Every record must be restated exactly as written.

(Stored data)

:::::

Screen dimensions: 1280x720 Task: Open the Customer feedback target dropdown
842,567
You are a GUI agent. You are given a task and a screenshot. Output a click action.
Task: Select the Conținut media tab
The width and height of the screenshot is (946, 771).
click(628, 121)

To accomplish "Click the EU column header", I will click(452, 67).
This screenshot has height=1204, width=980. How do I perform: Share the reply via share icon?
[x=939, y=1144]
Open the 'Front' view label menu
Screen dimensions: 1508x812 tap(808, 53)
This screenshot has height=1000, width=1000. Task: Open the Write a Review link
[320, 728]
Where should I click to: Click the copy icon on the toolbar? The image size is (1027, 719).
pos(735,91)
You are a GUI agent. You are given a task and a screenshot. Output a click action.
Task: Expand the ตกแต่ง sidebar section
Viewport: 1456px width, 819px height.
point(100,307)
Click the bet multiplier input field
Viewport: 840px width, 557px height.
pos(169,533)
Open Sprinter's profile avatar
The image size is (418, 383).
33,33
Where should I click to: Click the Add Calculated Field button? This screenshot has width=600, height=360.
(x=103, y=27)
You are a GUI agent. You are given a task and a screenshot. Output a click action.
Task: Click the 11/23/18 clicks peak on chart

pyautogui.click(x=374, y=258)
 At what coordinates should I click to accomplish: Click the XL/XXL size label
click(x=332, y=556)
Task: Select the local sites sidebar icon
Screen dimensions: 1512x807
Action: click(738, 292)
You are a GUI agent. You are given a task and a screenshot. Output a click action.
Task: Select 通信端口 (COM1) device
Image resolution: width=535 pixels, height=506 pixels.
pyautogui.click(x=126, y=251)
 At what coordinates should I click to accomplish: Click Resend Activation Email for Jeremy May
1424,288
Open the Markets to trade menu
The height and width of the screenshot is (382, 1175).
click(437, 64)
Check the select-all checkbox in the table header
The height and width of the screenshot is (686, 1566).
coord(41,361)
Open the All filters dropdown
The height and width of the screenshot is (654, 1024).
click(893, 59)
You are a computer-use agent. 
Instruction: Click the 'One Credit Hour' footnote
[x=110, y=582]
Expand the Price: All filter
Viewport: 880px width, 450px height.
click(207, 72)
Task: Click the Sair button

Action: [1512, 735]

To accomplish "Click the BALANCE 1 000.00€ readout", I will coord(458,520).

:::::

## Solution:
Screen dimensions: 1280x720 Task: Open the Customer feedback target dropdown
842,567
You are a GUI agent. You are given a task and a screenshot. Output a click action.
Task: Select the Conținut media tab
The width and height of the screenshot is (946, 771).
click(628, 121)

To accomplish "Click the EU column header", I will click(452, 67).
This screenshot has height=1204, width=980. How do I perform: Share the reply via share icon?
[x=939, y=1144]
Open the 'Front' view label menu
Screen dimensions: 1508x812 tap(808, 53)
This screenshot has height=1000, width=1000. Task: Open the Write a Review link
[320, 728]
Where should I click to: Click the copy icon on the toolbar? The image size is (1027, 719).
pos(735,91)
You are a GUI agent. You are given a task and a screenshot. Output a click action.
Task: Expand the ตกแต่ง sidebar section
Viewport: 1456px width, 819px height.
point(100,307)
Click the bet multiplier input field
Viewport: 840px width, 557px height.
pos(169,533)
Open Sprinter's profile avatar
The image size is (418, 383).
33,33
Where should I click to: Click the Add Calculated Field button? This screenshot has width=600, height=360.
(x=103, y=27)
You are a GUI agent. You are given a task and a screenshot. Output a click action.
Task: Click the 11/23/18 clicks peak on chart

pyautogui.click(x=374, y=258)
 At what coordinates should I click to accomplish: Click the XL/XXL size label
click(x=332, y=556)
Task: Select the local sites sidebar icon
Screen dimensions: 1512x807
Action: click(738, 292)
You are a GUI agent. You are given a task and a screenshot. Output a click action.
Task: Select 通信端口 (COM1) device
Image resolution: width=535 pixels, height=506 pixels.
pyautogui.click(x=126, y=251)
 At what coordinates should I click to accomplish: Click Resend Activation Email for Jeremy May
1424,288
Open the Markets to trade menu
The height and width of the screenshot is (382, 1175).
click(437, 64)
Check the select-all checkbox in the table header
The height and width of the screenshot is (686, 1566).
coord(41,361)
Open the All filters dropdown
The height and width of the screenshot is (654, 1024).
click(893, 59)
You are a computer-use agent. 
Instruction: Click the 'One Credit Hour' footnote
[x=110, y=582]
Expand the Price: All filter
Viewport: 880px width, 450px height.
click(207, 72)
Task: Click the Sair button

Action: [1512, 735]

To accomplish "Click the BALANCE 1 000.00€ readout", I will coord(458,520).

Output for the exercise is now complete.